C’è maretta alla Rai sul tema della pubblicità. Le norme europee che modificheranno il Tusmar rischiano di far perdere decine e decine di milioni di euro a viale Mazzini. È un gioco di percentuali che ha lasciato l’amaro in bocca ai vertici Rai. E non soltanto a loro. Per il servizio pubblico, infatti, il limite dei tetti pubblicitari salirà al 6% con la possibilità di sforare fino al 7% fino a dicembre del 2022. Termine entro il quale scadrà l’anno di transizione individuato dall’Unione europea e dal sottosegretario Giancarlo Giorgetti. La delusione è grande. Perché ci si aspettava, negli uffici apicali Rai, almeno l’otto per cento. Senza il divieto di concentrazione della pubblicità sui canali maggiormente seguiti. Insomma, un fallimento che serve la prima polemica sul piatto d’argento.
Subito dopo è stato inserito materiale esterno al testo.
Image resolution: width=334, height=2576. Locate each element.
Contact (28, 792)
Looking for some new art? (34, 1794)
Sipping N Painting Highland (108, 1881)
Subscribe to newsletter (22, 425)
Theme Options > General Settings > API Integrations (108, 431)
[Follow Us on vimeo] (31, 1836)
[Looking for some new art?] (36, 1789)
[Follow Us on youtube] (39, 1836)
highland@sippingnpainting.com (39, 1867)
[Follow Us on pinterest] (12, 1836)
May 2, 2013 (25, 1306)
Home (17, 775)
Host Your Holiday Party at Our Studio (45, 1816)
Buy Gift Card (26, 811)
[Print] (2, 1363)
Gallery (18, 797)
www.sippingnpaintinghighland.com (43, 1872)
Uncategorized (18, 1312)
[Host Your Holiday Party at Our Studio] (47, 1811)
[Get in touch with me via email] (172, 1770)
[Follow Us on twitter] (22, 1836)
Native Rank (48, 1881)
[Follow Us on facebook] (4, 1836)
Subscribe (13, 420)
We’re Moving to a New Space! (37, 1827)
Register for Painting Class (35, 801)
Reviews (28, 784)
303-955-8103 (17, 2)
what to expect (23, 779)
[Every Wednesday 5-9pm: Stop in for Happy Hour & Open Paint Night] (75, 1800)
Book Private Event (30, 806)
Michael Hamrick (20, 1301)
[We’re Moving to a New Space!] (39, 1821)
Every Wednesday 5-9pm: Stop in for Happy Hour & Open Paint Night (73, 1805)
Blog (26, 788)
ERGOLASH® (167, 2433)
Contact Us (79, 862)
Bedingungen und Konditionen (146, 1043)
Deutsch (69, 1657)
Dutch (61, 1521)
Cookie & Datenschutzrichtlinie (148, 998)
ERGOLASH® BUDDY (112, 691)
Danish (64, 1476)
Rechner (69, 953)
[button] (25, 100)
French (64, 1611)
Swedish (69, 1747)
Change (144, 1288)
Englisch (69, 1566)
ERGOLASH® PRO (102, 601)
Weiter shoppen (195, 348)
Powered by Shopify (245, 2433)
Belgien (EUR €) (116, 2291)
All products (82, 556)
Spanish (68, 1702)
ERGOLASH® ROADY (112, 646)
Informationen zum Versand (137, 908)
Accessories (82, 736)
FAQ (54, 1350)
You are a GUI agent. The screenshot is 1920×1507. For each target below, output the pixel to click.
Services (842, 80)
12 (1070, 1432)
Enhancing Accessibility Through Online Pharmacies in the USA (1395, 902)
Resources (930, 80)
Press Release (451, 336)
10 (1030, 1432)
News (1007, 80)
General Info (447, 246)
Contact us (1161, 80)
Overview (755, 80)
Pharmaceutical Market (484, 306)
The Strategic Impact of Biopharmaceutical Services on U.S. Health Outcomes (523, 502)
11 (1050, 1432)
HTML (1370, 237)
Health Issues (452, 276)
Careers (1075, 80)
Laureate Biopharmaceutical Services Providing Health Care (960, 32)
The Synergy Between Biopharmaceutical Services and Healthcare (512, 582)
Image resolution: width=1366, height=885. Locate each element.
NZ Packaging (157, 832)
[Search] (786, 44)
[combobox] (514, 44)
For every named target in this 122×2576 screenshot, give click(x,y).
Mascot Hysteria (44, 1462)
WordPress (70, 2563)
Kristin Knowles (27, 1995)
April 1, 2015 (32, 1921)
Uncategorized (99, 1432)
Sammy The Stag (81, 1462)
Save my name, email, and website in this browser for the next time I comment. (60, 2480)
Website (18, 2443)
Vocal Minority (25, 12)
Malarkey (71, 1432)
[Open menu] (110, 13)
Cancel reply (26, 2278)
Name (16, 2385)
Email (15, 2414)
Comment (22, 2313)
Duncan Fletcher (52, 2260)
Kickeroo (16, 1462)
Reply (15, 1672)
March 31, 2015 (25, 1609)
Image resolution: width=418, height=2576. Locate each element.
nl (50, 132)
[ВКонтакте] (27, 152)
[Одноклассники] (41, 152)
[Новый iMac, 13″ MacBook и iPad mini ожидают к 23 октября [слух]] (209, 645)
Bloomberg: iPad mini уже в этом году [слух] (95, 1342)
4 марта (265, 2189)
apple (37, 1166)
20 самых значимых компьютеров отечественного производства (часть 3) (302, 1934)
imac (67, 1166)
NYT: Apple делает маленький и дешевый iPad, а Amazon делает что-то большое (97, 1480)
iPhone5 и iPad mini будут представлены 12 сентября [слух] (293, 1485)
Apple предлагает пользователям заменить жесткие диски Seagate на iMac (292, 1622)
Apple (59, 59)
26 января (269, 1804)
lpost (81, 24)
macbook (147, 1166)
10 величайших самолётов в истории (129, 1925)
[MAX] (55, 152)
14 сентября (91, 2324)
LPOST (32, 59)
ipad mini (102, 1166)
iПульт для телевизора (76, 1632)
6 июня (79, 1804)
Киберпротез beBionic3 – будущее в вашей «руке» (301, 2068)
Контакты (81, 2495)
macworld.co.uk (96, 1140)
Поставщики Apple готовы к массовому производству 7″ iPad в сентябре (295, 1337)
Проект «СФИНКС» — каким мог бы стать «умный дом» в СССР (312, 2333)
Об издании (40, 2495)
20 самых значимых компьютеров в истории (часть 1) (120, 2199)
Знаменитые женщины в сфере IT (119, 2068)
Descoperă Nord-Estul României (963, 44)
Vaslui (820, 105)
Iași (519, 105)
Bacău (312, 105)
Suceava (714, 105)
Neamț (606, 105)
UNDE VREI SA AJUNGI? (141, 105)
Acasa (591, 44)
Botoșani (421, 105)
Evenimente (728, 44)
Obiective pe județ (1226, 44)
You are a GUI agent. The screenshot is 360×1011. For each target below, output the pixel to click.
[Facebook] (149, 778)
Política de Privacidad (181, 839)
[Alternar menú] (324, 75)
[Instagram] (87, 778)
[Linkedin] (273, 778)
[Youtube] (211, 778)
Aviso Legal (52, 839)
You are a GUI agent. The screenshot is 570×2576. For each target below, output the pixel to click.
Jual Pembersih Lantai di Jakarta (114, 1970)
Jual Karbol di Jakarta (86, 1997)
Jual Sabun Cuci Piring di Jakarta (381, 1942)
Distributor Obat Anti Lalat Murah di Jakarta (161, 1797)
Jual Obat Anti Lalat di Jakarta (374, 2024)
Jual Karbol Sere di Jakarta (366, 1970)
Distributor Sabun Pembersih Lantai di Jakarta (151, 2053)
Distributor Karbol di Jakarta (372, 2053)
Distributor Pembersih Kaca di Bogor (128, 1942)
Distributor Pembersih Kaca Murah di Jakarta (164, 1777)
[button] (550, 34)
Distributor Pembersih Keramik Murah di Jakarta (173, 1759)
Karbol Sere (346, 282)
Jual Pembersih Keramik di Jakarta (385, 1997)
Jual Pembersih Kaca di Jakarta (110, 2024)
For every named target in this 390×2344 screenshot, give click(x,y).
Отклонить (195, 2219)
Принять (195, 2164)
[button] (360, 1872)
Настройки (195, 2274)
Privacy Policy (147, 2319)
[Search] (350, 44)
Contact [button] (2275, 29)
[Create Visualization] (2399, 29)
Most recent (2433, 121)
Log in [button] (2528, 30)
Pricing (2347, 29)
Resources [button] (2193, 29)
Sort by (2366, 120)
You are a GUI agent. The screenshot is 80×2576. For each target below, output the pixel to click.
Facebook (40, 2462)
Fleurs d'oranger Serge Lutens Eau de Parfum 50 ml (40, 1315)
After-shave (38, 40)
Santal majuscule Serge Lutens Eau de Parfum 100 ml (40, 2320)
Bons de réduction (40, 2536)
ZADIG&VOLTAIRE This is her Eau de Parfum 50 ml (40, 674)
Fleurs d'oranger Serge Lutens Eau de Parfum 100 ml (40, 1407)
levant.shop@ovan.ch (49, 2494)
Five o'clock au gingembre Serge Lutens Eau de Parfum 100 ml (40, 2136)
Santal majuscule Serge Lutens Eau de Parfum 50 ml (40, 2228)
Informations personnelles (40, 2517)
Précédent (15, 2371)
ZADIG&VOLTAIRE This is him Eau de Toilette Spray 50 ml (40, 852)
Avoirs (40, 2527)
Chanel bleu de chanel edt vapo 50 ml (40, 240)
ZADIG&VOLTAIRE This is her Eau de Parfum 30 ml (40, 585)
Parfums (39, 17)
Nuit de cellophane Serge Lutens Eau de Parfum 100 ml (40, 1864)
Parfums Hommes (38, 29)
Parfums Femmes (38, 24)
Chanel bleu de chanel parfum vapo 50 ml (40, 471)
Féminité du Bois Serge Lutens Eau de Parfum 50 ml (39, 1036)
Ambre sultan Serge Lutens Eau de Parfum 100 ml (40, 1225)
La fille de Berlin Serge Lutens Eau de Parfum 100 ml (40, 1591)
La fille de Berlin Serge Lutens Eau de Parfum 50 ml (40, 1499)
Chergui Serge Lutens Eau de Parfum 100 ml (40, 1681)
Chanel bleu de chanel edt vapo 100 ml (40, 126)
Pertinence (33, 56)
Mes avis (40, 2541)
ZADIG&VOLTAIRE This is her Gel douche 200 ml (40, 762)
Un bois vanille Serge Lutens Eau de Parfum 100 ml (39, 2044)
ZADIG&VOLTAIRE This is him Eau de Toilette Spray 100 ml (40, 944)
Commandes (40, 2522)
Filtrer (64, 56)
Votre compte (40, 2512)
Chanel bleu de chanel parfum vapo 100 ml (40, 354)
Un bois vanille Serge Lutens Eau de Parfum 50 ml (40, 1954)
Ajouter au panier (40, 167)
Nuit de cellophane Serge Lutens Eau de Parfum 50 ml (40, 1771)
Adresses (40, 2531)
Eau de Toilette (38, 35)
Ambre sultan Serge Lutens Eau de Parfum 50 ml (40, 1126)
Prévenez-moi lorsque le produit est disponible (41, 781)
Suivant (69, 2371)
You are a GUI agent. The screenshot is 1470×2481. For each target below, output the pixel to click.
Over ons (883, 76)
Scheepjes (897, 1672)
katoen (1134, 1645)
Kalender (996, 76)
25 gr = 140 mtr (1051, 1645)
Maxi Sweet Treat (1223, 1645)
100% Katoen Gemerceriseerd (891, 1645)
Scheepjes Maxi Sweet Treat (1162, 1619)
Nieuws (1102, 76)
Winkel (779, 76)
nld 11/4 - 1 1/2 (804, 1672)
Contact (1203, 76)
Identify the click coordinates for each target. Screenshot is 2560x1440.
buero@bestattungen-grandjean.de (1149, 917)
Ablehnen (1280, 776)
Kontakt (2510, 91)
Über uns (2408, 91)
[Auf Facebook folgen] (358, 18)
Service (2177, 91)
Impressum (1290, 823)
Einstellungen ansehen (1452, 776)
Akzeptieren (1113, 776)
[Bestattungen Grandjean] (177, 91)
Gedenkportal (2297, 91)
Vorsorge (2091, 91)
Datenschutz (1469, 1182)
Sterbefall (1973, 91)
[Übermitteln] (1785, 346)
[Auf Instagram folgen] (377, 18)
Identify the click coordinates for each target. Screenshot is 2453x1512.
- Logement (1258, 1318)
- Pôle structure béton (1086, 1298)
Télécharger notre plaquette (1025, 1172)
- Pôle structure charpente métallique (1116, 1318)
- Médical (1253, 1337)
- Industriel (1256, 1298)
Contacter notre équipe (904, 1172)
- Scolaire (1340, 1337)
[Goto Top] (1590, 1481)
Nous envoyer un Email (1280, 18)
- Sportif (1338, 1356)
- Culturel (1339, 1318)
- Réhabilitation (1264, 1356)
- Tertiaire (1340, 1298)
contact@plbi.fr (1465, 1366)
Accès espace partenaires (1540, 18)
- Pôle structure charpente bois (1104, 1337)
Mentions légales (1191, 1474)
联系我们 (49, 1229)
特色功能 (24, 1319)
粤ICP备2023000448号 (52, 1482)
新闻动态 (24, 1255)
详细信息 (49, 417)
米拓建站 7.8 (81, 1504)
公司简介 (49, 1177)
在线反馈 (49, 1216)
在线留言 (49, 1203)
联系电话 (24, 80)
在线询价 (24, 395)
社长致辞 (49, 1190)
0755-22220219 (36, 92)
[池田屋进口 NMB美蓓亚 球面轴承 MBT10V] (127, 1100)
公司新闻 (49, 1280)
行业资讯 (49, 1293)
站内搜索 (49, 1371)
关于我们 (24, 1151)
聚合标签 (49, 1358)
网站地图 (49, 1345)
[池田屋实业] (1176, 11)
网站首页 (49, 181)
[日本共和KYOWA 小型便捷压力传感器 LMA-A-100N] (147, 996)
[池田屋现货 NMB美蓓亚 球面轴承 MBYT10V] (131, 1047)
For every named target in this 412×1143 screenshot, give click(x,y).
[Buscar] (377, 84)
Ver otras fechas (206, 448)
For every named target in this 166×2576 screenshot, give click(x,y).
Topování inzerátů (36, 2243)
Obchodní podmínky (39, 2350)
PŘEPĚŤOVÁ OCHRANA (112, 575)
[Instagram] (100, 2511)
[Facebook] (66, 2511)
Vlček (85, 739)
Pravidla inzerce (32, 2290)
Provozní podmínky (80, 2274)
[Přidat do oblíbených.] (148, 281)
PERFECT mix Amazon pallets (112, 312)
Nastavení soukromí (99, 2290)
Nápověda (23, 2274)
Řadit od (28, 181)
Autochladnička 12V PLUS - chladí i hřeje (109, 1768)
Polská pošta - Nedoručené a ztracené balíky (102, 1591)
A lanciare l’allarme, intervistato dall’Ansa, è stato l’ex dirigente – e attualmente presidente dell’Associazione produttori audiovisivi – Giancarlo Leone. Ha parlato apertamente di perdite milionarie ed ha paventato “un impatto gravissimo sugli investimenti del servizio pubblico nella cultura e nei prodotti audiovisivi e cinematografici”. Secondo Leone, il nuovo Tusmar “potrebbe arrecare minori introiti pubblicitari per la Rai tra i 60 e i 100 milioni di euro l’anno”. Una sciagura per il comparto perché, secondo Leone “si tradurrebbero inevitabilmente in minori investimenti sulla cultura, essendo questi legati a quote obbligatorie del fatturato del servizio pubblico”.
L’Usigrai ha affermato. “La Rai rischia un danno di decine di milioni di euro. Il recepimento della Direttiva Ue modifica il Tusmar e interviene sui tetti pubblicitari. Apparentemente si prevede un aumento anche per la Rai. In realtà, si tradurrà in una ulteriore perdita per le casse del Servizio Pubblico, perché il conteggio verrà fatto per ogni singola rete e solo in alcune fasce orarie”. E ancora. “Questo ennesimo provvedimento a danno della Rai dimostra che ha fatto benissimo il neo amministratore delegato Carlo Fuortes a porre in Vigilanza come urgente il tema delle risorse per il servizio pubblico”. Quindi l’accusa. “Non si può continuare a chiedere alla Rai di fare sempre di più e sempre meglio, e intanto si tagliano le risorse a disposizione. Sarebbe ora di finirla con la demagogia sulla Rai e aprire una discussione seria sulla missione, e quindi anche sulle risorse certe, adeguate e necessarie al servizio pubblico”.